De Renault Scénic had vier glijdeuren
Zeker met die viervoudige glijdeuren, nog nooit op een productieauto vertoond: naar binnen en naar buiten schuivend in tegengestelde richtingen, om een groot gat aan de zijkant van de auto te creëren waardoor je hele families met hun spullen zo naar binnen zou kunnen gooien. En wat dacht je van camera’s in plaats van buitenspiegels – dat was in die tijd nog eens space age-technologie.
Door toepassing van een sandwichvloer, een idee dat later ook werd gebruikt voor de Mercedes A-klasse in 1997, ontstond er meer ruimte binnenin de Renault Scénic. Er was ruim plek voor vijf mensen plus hun bagage. Dan heb je geen Espace meer nodig.

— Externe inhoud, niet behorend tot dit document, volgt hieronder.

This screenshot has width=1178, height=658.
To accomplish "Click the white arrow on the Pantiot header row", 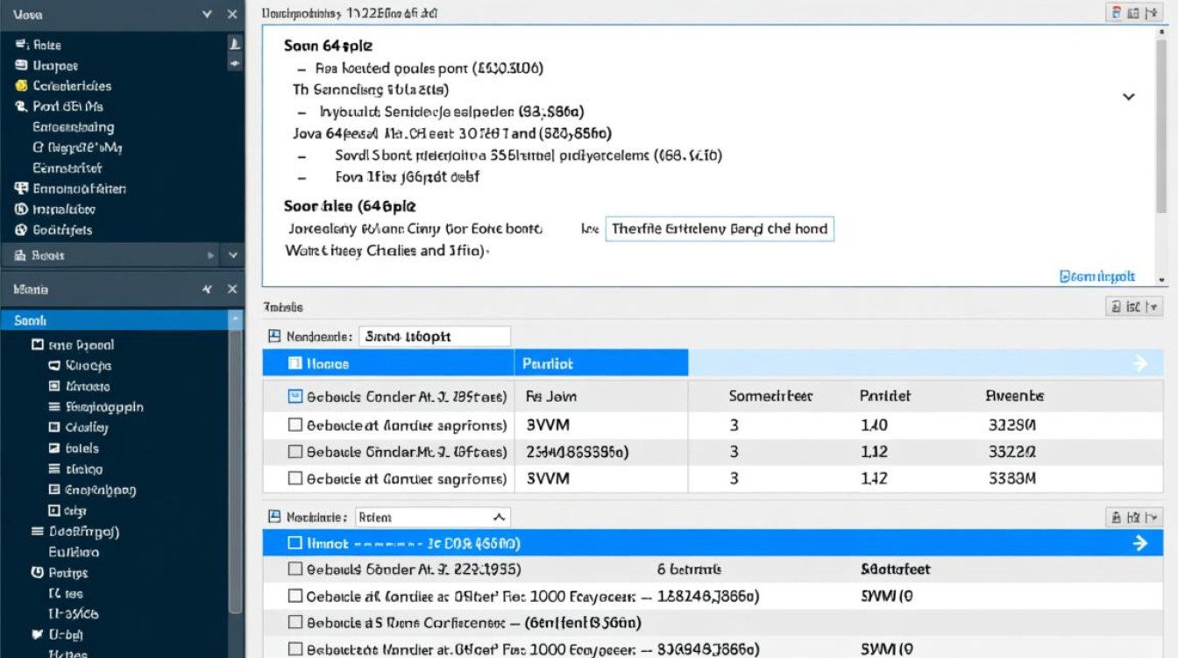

De Renault Scénic was een echte familieauto
Voeg daarbij de op de stoelen gemonteerde gordels, draaibare voorstoelen, verschuifbare achterstoelen en ingebouwde kinderzitjes en je hebt een familieauto die mensen écht willen, in plaats van een marketingverhaaltje over hoe jouw leven met een auto zou moeten zijn. Maar ja, de werkelijkheid werd toch iets anders.
Evengoed werd de uiteindelijke Renault Scénic een mega-veelzijdige auto: innovatief, flexibel, een slimme gezinsmobiel die nog steeds invloed heeft op de auto’s vandaag. Had je niet gedacht, hè?